Monday, August 31, 2009

Gutting it out

Only a small fraction of bacteria can be grown in laboratories; apparently nobody understands what they need in their environment well enough. This can be a problem for microbiologists trying to identify the bacterium causing a new infectious disease, but it also means that it has not been possible to know all of the little bugs to which we our bodies are willing or unwilling hosts. The same would be true for other animals, wild ones as well as our pets and farm species. We say 'willing or unwilling' because, of these pathogens, some are presumed to be harmless commensals, and others are necessary to our survival (such as the E. coli in our intestine, that we depend on for digestion, and similarly for other mammals such as grazers like cows and goats who need bacteria in their rumens to digest cellulose).

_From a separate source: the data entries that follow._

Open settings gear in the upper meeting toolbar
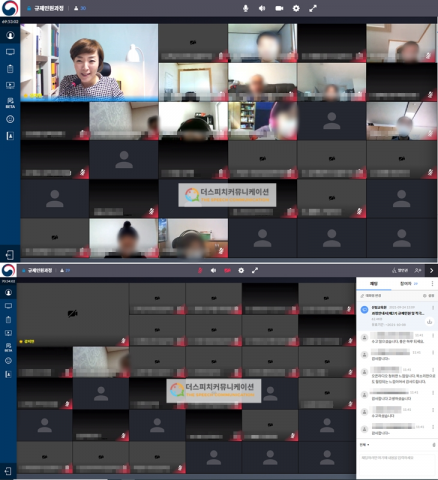 296,9
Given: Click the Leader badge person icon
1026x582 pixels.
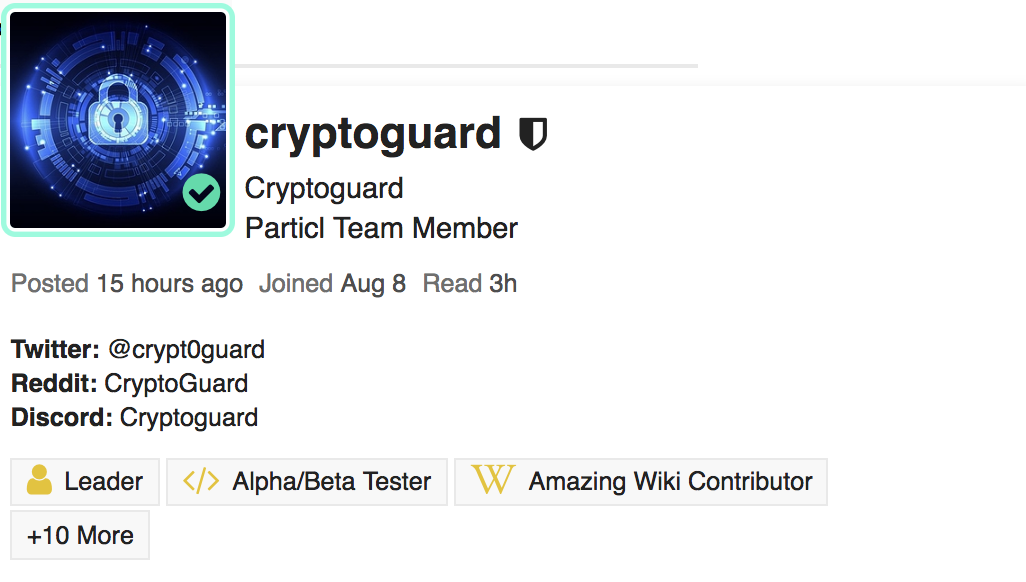Looking at the screenshot, I should click(x=40, y=481).
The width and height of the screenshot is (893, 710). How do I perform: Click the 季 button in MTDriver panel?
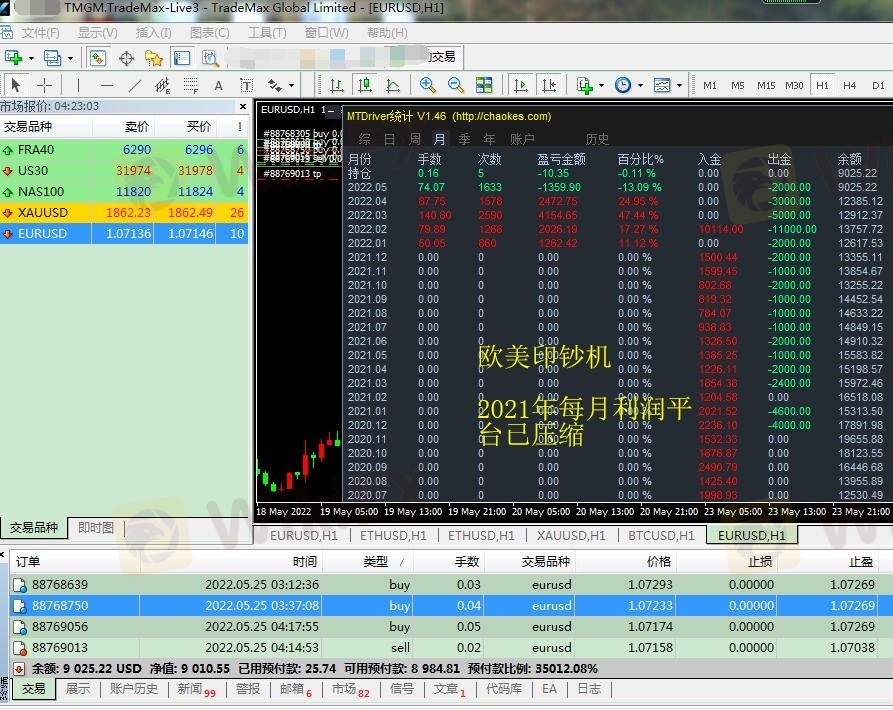[465, 139]
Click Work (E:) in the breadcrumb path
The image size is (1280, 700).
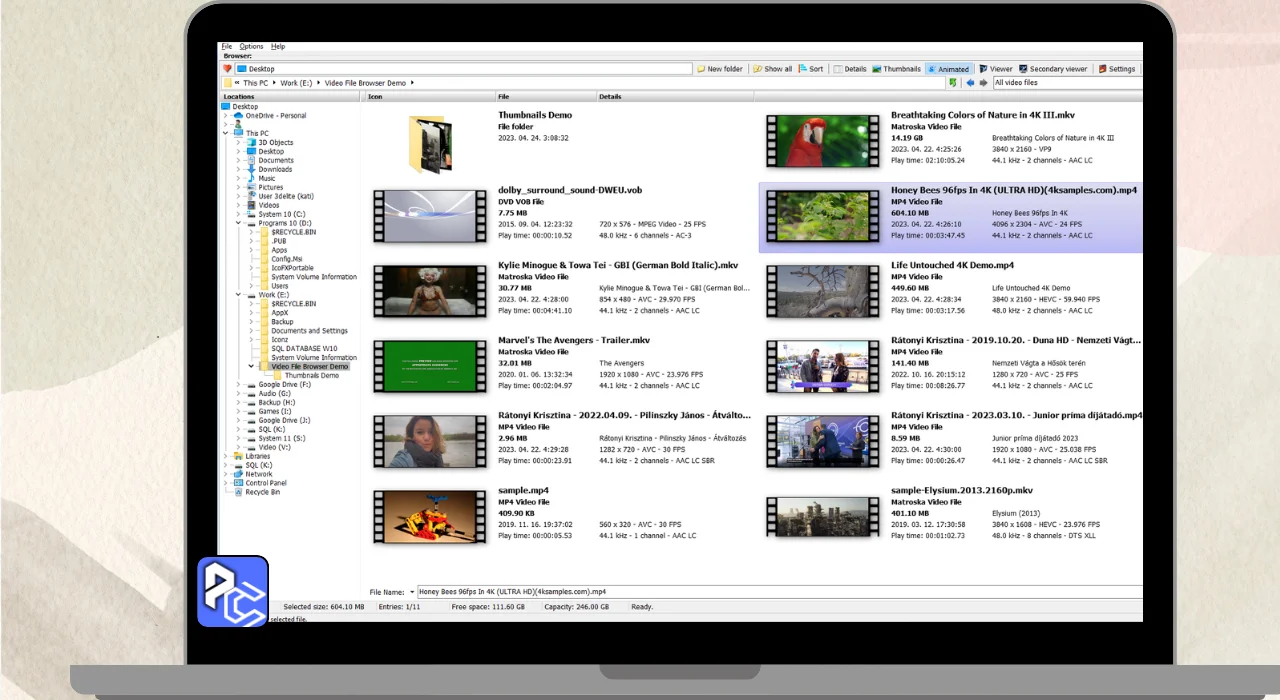[298, 83]
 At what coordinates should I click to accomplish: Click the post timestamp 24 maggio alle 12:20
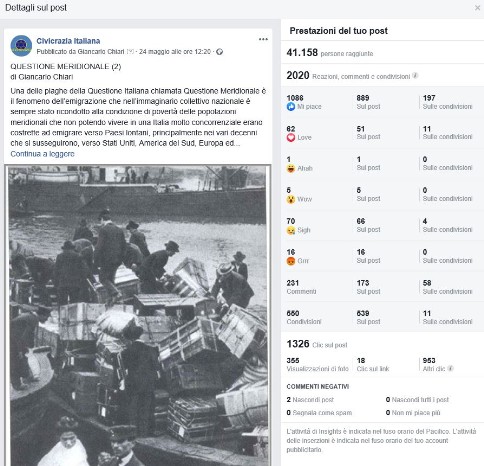tap(175, 52)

One of the characteristics of bacteria is that they can exchange structures (e.g., plasmids) that contain some actively used genes. This is where many if not all of the genes are that lead the bacteria to resist nasty things in their environments such as antibiotics that bacterial targets have evolved to protect themselves. A vulnerable strain of bacteria can acquire a gene that makes them antibiotic resistant. This is of course a very important current problem in farm animals and humans, driven by the amount of antibiotics we ingest. And farm animals are reservoirs of pathogens that can affect humans, so humans and the animals they live with are part of large bacterial-host ecosystems.

Since we can't culture most bacteria, our knowledge of who's where, and the characteristics of many bacterial species, has been quite limited. But DNA sequencing technology has opened the way to identifying our visitors. By extracting all the DNA from a sample of some tissue, fragmenting the DNA and sequencing the fragments, their owners can be identified, and their genetic makeup and function characterized. This is done by comparing the sequence fragments against all sequences currently known (in Genbank). Even if we don't identify an exact match, we can find a known species that is close enough to our tissue-sampled sequence to identify its place in the bacterial tree of life. Antibiotic resistance genes can be identified in the same way, too, since many are already known.

A new paper in Science (Functional Characterization of the Antibiotic Resistance Reservoir in the Human Microflora, Sommer et al., Aug 28, 2009, 1128-1131) reports on a detailed analysis of the antibiotic resistance genes found in the microbiome, the resident bacteria, of healthy individuals. The study was done in an effort to learn more about how antibiotic resistance genes are acquired by pathogens that infect humans.

This study found that, indeed, many of the resistance genes in multidrug resistant bacteria were acquired by lateral gene transfer--that is, the gene hopped into the pathogen on a plasmid from a different bacterium. Bacteria in the wild usually live in large communities of many different species, where they can promiscuously exchange plasmids, thus antibiotic resistance can spread rapidly.

The authors wondered if the extensive history of antibiotic use in humans might mean that microflora in the human gut might be a reservoir of resistance genes readily transferable to pathogens. They isolated DNA from saliva and fecal samples from two healthy individuals who had not taken antibiotics for at least a year, and sequenced fragments of bacterial DNA that were resistant to all the antibiotics they tested.

They found that there was some, but by no means complete overlap between the two people who were sampled, and that nearly half the resistance genes they identified in this way were identical to resistance genes in human pathogens. This doesn't tell them whether gene transfer went from the commensal microflora to the pathogen or vice versa, but Sommer et al. suggest that it's quite plausible that our gut microflora are a reservoir of resistance genes just waiting to jump into pathogens which are now controllable with drugs. The remaining genes, although not yet found in pathogens, were functional when transferred to E. coli, suggesting that if they do eventually find their way into pathogens, they will be active, although there seems to currently be a barrier to lateral gene transfer which isn't yet understood.

The authors conclude:
Many commensal bacterial species, which were once considered relatively harmless residents of the human microbiome, have recently emerged as multidrug-resistant disease-causing organisms. In the absence of in-depth characterization of the resistance reservoir of the human microbiome, the process by which antibiotic resistance emerges in human pathogens will remain unclear.
This study provides interesting ecological information about bacterial dynamics, and of course warns us that antibiotic resistance may be more complex, challenging, and difficult to predict than we have thought. It's evolution in action.